As to his bona fides in the business, Aviv was reportedly on Golda Meir's security detail, and was appointed by her to track down and bring justice to the Palestinians who killed the Israeli athletes at the Olympic village in Munich. He appears as a synthesis of the characters in the movie about hunt for the bad guys produced by Steve Spielberg. There was some ambivalence in the treatment. To get Bad Guys, the story goes, sometimes you wind up being exactly like them.

There is a lot in the book that I do not agree with. It claims Aviv passed information about an impending attack to the Administration in August of 2001. Purportedly, he indicated airplanes would be used as bombs and target high profile buildings and monuments.

If it were true, I expect it might have been heard in all the recriminations since. True or not, though, members of Congress have hired him as a consultant, and his message now is that the next attack on US soil will occur within the next few months.

It is not rocket science, and the unclassified version of the recent National Intelligence Estimate is equally gloomy. Aviv is more specific than what was released to the public.   Specifically, he believes that the tactics will be multi-axis, and avoid the high-profile and largely symbolic security that now envelops commercial air travel. He predicts the next attack will target the airport itself, just as the Glasgow bombers did.

He thinks that rather than an SUV ramming the terminal, the terrorists will target busy times and with the point of attack at the front end of security: at the check-in desks.

This is hardly the stuff of revelation. His prediction is an updated recollection of the May 30, 1972, attack on the Lod (now Ben Gurion) airport at Tel Aviv by a three-man hit squad from the Japanese Red Army. The trio arrived via Air France Flight 132 dressed in business suits and carried what appeared to be violin cases. The operation was planned and supported by the General Command of the Popular Front for the Liberation of Palestine (PFLP-GC), and was designed to avoid Israeli profiling by using the Japanese nationals.
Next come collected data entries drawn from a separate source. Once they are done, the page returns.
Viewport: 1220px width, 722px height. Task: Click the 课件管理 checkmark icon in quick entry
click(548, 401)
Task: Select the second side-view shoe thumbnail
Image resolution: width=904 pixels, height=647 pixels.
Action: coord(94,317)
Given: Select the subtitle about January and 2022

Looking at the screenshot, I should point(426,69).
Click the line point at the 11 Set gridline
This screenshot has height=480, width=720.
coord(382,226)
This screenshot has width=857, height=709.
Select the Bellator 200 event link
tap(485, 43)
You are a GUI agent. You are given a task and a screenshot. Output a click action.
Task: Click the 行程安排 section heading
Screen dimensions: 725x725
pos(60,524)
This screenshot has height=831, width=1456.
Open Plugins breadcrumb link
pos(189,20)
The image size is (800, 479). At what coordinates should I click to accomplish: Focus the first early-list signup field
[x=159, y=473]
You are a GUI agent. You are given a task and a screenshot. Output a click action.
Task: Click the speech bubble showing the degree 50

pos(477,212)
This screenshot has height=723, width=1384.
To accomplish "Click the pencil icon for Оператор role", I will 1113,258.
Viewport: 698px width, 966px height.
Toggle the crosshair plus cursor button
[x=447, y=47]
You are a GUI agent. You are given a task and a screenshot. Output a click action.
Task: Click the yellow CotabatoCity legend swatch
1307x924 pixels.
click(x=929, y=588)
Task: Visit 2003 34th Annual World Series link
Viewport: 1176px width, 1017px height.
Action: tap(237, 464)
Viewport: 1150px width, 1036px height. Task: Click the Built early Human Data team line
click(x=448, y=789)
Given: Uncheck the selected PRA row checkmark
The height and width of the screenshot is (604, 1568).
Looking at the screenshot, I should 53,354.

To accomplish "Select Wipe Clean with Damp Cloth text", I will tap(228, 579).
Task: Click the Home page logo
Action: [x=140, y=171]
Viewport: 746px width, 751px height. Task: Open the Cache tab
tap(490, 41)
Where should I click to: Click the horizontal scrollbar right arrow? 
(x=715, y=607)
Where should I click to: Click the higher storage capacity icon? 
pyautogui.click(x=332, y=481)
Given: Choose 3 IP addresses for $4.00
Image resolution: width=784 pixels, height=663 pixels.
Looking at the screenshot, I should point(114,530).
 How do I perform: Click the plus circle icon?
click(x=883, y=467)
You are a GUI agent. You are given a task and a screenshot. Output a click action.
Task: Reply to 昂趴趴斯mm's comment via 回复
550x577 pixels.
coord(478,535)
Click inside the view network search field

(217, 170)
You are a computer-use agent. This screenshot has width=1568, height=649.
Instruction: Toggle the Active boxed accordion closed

As the three men passed the ticket counter area, they produced automatic weapons from their cases and began to spray the crowd indiscriminately while hurling hand grenades. Twenty-six travelers were killed and seventy-eight injured.

The attack has eerie foreshadowing of much larger and more deadly attacks. One of the terrorists survived and was released as part of a 1983 prisoner exchange. The other two died of their own hands in the assault.

Nor are Aviv's other predictions unique, since variations have been circulating in homeland security circles for years. He thinks the next attacks will occur shortly, and will involve suicide and non-suicide bombers in places Americans congregate willingly: Disneyland, Las Vegas, The Mall of America. Extrapolating just a bit from what has already happened in London and Madrid, that means the timing will be at rush hour, and hit low-security high-density nodes in the public transportation system.

Aviv says the multi-axis attack will be coordinated for time, and include targets in the heartland.

I checked my time zones. For those on the East Coast, that will probably drive the timing to the late afternoon, bracketing the late rush hour in New York and Washington with the early rush in Chicago, and likely concentrations of people on the West Coast- perhaps LAX or theme parks in the early afternoon.

Like the Lod airport killers, he says that the next attack will feature an element designed to defeat profiling, which is the role of home-grown attackers along the line of Azzam the American, the former southern California schoolboy who serves as an al Qa'ida media consultant.

Aviv's book goes on to become something much more like one of the self-help books that sell so well to the American public. How to recognize a terrorist, how to protect your family and business; how to stay alive.

Like his predictions, they are a pastiche of hard-won lessons that no one ever ought to have to learn.

I could have written the book myself, and certainly you could. I can't dismiss the fact that the Bad Guys are going to act out their bloody drama again here. It is inevitable, and nothing that can be dismissed out of hand. In fact, I feel like the Second Witch, whose thumb is aching.

Something wicked this way comes. It is not rocket science. Stay safe, won't you?